Equally important to realize is that we aren’t making the GOI and the ISF better in any significant ways with our current approach. Remaining in Iraq through the end of December 2011 will yield little in the way of improving the abilities of the ISF or the functioning of the GOI. Furthermore, in light of the GOI’s current interpretation of the limitations imposed by the 30 June milestones of the 2008 Security Agreement, the security of US forces are at risk. Iraq is not a country with a history of treating even its welcomed guests well. This is not to say we can be defeated, only that the danger of a violent incident that will rupture the current partnership has greatly increased since 30 June.
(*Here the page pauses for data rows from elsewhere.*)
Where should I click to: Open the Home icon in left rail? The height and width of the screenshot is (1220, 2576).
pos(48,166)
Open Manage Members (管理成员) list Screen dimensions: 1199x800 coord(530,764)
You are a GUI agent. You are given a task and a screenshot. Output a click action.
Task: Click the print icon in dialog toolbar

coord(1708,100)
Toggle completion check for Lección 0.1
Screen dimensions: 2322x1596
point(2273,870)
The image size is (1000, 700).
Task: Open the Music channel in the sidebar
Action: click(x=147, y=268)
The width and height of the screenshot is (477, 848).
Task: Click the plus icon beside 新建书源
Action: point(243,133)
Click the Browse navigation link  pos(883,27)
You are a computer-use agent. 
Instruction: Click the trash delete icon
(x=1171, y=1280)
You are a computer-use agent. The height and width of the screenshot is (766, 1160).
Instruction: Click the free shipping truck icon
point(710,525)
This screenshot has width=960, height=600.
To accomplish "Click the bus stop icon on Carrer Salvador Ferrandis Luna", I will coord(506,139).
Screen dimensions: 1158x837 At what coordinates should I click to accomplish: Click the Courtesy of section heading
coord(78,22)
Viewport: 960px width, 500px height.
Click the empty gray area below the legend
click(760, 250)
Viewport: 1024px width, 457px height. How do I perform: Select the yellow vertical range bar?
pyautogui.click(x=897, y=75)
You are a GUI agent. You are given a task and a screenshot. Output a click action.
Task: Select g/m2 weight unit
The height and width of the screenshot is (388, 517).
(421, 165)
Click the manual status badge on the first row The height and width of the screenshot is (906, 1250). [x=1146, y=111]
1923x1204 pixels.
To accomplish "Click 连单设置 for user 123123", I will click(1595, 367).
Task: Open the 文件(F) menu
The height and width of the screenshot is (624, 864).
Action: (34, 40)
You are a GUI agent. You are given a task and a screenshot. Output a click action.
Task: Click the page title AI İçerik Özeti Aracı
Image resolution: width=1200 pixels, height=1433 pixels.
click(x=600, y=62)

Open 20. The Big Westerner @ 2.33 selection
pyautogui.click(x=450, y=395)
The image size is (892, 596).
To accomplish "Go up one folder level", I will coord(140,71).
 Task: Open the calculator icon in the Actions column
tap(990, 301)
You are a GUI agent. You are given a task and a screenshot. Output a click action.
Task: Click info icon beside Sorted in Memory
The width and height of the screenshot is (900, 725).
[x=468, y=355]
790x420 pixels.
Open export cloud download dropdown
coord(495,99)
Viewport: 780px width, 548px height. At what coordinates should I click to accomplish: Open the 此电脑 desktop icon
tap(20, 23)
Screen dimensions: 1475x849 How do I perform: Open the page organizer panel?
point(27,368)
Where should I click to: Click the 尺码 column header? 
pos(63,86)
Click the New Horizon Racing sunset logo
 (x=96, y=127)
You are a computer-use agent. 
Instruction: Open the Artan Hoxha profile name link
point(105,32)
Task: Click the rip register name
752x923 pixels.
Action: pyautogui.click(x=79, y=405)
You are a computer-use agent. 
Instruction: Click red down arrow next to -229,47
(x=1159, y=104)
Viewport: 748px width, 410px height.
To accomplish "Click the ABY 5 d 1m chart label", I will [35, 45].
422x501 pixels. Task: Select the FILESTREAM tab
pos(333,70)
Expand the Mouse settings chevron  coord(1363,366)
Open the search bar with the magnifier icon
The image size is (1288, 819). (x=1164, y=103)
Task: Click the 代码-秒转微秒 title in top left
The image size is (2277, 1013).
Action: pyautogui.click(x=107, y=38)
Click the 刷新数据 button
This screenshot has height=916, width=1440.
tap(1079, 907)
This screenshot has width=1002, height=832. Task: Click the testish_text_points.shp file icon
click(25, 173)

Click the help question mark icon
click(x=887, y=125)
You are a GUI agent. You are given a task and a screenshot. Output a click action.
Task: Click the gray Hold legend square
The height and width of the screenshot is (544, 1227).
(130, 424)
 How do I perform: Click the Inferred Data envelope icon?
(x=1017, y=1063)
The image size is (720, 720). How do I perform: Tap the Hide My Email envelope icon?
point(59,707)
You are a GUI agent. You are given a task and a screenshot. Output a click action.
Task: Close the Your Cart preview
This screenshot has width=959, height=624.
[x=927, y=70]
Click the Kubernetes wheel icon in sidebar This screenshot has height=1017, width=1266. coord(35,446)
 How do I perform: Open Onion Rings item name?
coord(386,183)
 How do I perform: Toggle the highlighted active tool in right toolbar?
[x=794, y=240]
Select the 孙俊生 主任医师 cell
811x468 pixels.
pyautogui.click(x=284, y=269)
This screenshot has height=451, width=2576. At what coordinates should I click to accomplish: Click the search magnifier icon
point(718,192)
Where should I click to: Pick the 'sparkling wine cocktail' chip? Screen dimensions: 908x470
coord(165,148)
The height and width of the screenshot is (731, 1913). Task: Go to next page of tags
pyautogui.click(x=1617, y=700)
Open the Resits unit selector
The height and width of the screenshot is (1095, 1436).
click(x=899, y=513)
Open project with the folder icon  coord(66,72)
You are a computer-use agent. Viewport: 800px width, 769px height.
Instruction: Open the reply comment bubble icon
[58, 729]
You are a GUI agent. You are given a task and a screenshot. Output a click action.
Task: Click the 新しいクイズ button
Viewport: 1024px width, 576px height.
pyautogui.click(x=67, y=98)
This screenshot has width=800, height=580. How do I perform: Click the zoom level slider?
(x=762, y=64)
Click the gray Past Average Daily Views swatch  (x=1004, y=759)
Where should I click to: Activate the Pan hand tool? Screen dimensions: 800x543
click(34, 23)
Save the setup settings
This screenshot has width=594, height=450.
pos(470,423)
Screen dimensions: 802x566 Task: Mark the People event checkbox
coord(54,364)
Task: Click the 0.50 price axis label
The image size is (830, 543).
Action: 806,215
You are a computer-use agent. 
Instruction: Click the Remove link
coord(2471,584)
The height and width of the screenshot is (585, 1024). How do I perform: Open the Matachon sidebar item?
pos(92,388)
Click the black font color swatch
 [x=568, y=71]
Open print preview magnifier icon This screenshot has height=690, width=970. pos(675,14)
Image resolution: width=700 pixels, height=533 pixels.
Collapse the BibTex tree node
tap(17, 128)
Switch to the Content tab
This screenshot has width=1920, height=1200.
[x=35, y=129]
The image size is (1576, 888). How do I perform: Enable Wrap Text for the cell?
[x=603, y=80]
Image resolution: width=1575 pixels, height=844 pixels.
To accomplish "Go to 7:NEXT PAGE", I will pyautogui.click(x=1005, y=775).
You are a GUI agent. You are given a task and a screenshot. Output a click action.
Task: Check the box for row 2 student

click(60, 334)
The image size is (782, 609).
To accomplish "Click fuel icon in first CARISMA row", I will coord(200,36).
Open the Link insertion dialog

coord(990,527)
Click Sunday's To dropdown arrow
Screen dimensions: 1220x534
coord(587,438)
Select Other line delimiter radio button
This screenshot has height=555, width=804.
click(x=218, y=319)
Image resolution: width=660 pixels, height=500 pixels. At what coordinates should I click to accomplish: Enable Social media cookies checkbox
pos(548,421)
Such a rupture would force an unplanned early departure that would harm our long term interests in Iraq and potentially unraveling the great good that has been done since 2003. The use of the military instrument of national power in its current form has accomplished all that can be expected. In the next section I will present and admittedly one sided view of the evidence in support of this view. This information is drawn solely from the MND-B area of operations in Baghdad Province. My reading of reports from the other provinces suggests the same situation exists there.
The US withdrawal is key to stabilize the region and prevent sectarian violence
Jonathan Steele, “Defeat in Iraq: The Challenges for Obama and the Region” 2010 Journal of Intervention and Statebuilding, 4: 1, 23-34 http://dx.doi.org/10.1080/17502970903086768)
Questions about Iraq’s medium-term stability remain. Most Sunni leaders seem to have reconciled themselves to having a Shia-led government for the foreseeable future. They see their task not as trying to overthrow it, but as pressing it to be inclusive, fair and non-sectarian. The risk of a new outburst of Sunni versus Shia violence cannot be discounted, if the Shia-led government frustrates legitimate Sunni demands for a fair share of government jobs and reconstruction money. But most Iraqis are tired of the blood-letting of 2006 and 2007 and would not easily sanction another round of it. In early 2009, the greater threat was that Arabs and Kurds might come to blows. Tensions were growing over the oil-rich region of Kirkuk and the various districts of Nineveh province around Mosul, which the Kurds claim as historically theirs. Iraq’s federal constitution planted several mines which could explode during negotiations between Baghdad and the Kurdistan regional government over sharing taxes, oil revenues and other wealth. A violent flare-up over Kirkuk could precipitate moves by the Kurds to secede, leading to the country’s collapse into a Kurdish north and an Arab south. Apocalyptic scenarios are easily drawn. Pessimistic forecasts tend to be described as realism, while those who make the opposite case often stand accused of naivety. In policy-making circles the default option is that worse is more probable than better. Iraq suggests this may be wrong. Whatever apprehension there may be in some quarters, the evidence of 2008 is that life has improved for Iraqis as they begin to assume the US is finally leaving.